• _Work to complete_
Scan the material below for the string "chevron", and copy every line where it shows up.

• _Data provided_

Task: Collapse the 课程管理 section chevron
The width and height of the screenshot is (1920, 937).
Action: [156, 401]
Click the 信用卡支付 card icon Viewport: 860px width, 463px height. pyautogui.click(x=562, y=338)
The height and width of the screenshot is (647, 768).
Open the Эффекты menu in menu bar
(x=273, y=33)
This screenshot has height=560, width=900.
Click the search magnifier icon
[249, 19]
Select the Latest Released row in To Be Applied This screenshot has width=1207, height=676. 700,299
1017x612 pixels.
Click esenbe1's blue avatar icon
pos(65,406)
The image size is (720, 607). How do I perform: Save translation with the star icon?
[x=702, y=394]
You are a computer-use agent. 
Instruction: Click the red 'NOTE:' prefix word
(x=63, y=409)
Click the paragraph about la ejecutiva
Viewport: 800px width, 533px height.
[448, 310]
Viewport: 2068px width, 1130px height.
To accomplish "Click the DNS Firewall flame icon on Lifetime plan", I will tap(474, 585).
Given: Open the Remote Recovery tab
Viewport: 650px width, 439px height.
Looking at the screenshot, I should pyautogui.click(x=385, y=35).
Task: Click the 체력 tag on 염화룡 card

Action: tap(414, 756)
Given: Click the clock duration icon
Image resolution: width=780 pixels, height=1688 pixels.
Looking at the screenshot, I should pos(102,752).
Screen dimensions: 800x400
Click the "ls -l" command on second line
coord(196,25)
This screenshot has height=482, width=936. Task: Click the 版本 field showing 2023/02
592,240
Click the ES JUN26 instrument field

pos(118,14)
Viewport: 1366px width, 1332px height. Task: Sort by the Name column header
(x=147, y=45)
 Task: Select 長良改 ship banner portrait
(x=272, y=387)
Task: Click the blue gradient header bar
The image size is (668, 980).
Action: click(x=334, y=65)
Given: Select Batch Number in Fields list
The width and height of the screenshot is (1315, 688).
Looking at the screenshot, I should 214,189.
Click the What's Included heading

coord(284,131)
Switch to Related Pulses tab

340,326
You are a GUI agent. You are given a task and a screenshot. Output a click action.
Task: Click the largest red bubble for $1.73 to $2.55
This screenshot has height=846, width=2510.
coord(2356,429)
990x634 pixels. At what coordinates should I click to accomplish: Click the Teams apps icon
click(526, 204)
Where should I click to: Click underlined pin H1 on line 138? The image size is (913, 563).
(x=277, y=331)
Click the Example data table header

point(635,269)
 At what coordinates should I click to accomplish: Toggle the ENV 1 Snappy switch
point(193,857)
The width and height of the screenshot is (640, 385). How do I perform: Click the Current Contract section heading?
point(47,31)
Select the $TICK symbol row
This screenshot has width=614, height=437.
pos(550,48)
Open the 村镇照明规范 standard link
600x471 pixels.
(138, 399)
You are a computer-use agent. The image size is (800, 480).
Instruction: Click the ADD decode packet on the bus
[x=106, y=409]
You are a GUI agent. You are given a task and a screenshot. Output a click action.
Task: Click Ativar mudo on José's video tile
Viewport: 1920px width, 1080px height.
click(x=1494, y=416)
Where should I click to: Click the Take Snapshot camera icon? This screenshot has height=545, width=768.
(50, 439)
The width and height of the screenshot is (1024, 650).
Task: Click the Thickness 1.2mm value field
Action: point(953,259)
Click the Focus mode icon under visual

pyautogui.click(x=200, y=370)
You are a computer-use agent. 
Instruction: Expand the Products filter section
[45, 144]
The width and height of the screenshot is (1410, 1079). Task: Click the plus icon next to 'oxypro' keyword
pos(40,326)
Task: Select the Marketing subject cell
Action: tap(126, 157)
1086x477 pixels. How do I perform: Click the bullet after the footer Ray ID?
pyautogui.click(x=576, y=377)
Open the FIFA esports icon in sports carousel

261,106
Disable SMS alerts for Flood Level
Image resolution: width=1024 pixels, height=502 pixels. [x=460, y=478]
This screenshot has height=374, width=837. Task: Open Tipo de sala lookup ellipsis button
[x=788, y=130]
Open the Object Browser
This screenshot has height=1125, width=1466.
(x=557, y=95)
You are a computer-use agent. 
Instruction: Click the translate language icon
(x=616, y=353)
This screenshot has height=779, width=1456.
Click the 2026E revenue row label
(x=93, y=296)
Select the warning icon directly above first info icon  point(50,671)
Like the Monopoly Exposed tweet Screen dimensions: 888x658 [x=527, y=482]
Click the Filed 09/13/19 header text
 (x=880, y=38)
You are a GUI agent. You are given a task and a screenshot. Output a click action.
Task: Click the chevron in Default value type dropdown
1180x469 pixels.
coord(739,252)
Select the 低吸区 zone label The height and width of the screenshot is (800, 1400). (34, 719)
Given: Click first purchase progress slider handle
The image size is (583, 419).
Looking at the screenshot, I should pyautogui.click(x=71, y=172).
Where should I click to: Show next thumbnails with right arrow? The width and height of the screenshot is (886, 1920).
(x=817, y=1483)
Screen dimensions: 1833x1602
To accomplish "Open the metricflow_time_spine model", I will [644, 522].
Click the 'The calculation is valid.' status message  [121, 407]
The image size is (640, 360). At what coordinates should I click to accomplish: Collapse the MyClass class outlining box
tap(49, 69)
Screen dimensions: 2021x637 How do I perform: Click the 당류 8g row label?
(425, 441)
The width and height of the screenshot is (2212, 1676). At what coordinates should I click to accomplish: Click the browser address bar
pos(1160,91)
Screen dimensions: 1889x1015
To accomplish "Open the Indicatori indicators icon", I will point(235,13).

• _Completed exercise_
Task: Collapse the 课程管理 section chevron
Task: Click the chevron in Default value type dropdown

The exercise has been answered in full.